**RECORDS FOR THE EXERCISE**
━━━━━━━━━━━━━━━━
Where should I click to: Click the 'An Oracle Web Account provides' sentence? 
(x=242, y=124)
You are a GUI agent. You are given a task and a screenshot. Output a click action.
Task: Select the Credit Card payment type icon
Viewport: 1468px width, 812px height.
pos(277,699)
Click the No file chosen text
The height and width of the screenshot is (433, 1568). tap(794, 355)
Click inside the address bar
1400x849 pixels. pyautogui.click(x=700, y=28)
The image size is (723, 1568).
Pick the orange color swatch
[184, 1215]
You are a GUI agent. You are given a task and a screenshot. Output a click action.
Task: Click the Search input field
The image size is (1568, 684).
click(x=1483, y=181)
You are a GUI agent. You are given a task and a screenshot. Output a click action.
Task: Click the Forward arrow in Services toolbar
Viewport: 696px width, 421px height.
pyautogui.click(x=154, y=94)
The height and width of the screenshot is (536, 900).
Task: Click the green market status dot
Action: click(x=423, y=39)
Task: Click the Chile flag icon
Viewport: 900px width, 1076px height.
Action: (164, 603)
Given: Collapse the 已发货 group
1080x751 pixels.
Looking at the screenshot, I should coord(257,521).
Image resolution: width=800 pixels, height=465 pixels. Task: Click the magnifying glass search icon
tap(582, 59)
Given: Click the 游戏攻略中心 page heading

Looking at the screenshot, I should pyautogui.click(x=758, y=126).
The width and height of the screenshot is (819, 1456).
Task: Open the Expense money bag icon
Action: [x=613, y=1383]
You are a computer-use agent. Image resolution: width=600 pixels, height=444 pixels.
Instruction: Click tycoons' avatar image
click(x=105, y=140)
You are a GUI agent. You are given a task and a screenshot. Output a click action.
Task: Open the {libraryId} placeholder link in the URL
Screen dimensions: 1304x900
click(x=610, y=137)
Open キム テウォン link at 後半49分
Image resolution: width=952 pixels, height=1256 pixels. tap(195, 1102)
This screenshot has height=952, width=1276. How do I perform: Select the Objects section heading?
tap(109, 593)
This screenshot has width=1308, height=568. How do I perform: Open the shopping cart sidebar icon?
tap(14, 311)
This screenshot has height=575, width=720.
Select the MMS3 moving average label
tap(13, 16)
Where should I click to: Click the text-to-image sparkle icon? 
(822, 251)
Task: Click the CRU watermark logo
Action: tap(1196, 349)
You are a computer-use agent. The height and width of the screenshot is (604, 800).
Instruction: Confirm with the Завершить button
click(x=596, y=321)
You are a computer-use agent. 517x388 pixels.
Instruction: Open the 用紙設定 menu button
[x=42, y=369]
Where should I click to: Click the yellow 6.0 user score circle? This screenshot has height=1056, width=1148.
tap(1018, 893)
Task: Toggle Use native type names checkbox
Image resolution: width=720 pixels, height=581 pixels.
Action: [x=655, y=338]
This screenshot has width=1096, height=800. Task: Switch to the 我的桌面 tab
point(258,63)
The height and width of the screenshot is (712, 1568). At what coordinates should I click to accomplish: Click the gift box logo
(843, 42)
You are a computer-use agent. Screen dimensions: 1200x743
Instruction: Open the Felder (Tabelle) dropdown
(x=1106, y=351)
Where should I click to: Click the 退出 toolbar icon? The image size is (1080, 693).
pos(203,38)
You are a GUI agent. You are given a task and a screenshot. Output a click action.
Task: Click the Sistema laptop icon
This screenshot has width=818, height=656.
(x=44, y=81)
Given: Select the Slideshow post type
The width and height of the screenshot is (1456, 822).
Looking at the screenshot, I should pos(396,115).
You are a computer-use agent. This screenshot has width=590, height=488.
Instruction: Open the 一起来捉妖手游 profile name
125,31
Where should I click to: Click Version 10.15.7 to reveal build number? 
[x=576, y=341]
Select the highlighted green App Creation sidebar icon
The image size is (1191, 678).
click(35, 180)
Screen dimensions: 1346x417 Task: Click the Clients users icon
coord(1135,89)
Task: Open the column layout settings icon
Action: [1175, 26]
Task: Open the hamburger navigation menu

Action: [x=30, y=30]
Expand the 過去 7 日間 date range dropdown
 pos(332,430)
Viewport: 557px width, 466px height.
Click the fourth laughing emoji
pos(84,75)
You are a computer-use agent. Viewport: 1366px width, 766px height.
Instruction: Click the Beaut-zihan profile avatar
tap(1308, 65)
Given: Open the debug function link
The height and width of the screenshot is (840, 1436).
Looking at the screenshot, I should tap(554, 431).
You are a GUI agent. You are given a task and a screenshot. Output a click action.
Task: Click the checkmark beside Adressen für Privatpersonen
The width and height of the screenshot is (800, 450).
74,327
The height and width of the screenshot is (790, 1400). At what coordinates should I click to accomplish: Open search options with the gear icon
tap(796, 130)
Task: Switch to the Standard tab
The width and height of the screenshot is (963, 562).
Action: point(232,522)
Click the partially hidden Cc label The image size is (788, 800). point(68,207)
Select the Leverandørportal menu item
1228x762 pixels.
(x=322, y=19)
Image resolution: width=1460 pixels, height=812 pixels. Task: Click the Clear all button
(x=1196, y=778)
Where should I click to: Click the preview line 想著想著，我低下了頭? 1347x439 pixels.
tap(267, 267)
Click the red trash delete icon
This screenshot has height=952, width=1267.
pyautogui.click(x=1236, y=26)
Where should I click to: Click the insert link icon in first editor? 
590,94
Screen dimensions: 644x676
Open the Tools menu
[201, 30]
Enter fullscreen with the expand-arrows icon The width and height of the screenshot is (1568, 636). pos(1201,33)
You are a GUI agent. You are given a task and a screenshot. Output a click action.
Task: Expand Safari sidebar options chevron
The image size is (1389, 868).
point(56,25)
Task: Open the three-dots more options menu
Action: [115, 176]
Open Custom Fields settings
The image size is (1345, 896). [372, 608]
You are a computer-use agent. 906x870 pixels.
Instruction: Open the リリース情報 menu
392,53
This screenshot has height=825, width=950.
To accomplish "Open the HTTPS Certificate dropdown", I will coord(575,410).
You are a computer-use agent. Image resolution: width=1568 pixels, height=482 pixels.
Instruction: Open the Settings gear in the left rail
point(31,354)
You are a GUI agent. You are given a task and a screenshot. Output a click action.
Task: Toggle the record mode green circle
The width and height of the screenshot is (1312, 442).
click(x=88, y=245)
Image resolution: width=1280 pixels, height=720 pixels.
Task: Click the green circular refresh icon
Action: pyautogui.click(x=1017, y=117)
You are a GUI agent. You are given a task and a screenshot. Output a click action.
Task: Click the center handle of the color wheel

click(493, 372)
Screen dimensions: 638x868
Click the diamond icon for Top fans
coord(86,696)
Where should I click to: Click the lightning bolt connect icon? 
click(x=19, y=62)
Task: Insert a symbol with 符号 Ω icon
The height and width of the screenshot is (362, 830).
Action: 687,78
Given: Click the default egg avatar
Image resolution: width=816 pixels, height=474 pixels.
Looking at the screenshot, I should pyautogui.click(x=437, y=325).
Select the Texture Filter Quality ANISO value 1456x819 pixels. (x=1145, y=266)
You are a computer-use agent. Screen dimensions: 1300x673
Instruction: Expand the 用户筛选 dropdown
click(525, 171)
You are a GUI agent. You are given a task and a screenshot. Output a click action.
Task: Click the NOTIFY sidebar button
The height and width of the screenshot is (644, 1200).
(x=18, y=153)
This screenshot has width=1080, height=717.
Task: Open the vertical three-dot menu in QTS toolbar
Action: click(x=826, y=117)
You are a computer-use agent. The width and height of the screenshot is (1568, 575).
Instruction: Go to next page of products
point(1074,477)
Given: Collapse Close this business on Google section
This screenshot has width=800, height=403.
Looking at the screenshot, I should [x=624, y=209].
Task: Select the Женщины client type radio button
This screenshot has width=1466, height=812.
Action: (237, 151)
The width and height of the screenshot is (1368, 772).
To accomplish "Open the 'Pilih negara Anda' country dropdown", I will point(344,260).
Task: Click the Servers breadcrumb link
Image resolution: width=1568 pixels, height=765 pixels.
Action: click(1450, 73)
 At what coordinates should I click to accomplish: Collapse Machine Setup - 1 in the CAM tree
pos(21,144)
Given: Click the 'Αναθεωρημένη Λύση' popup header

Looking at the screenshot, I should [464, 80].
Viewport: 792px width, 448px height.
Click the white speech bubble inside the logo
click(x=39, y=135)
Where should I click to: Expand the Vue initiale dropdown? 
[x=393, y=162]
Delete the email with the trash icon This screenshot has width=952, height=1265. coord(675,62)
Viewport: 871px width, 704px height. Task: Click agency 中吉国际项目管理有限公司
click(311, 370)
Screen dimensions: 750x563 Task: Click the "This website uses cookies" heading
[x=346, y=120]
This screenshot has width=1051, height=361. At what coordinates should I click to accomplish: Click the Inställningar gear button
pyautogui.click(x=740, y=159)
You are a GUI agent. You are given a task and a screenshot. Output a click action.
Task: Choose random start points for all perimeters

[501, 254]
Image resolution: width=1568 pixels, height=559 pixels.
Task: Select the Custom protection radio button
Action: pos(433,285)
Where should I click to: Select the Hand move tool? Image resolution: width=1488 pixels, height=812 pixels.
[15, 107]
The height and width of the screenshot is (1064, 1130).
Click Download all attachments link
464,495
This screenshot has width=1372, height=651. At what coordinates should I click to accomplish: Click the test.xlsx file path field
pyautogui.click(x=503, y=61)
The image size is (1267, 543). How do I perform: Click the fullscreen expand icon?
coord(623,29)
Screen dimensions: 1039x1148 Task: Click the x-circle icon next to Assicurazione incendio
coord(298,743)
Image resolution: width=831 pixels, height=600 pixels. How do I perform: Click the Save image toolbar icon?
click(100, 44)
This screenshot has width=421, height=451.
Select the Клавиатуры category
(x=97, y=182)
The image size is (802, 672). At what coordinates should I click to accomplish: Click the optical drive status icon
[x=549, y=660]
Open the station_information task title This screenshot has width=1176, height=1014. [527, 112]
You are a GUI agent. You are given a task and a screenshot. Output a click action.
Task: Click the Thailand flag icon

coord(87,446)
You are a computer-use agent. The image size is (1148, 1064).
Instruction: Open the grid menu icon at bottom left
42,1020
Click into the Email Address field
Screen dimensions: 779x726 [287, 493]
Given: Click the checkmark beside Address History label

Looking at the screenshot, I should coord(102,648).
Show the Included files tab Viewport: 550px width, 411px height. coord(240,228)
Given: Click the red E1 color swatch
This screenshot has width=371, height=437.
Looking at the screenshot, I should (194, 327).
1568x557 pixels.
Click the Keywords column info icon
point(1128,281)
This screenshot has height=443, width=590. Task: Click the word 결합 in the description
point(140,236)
━━━━━━━━━━━━━━━━
**WHAT THIS TASK INVOLVES**
In the listing above, find the line containing "Given: Collapse Close" and the line containing "The width and height of the screenshot is (1368, 772).", then retype both and every line between them exactly, with nothing else.

**TASK RESPONSE**
Given: Collapse Close this business on Google section
This screenshot has width=800, height=403.
Looking at the screenshot, I should [x=624, y=209].
Task: Select the Женщины client type radio button
This screenshot has width=1466, height=812.
Action: (237, 151)
The width and height of the screenshot is (1368, 772).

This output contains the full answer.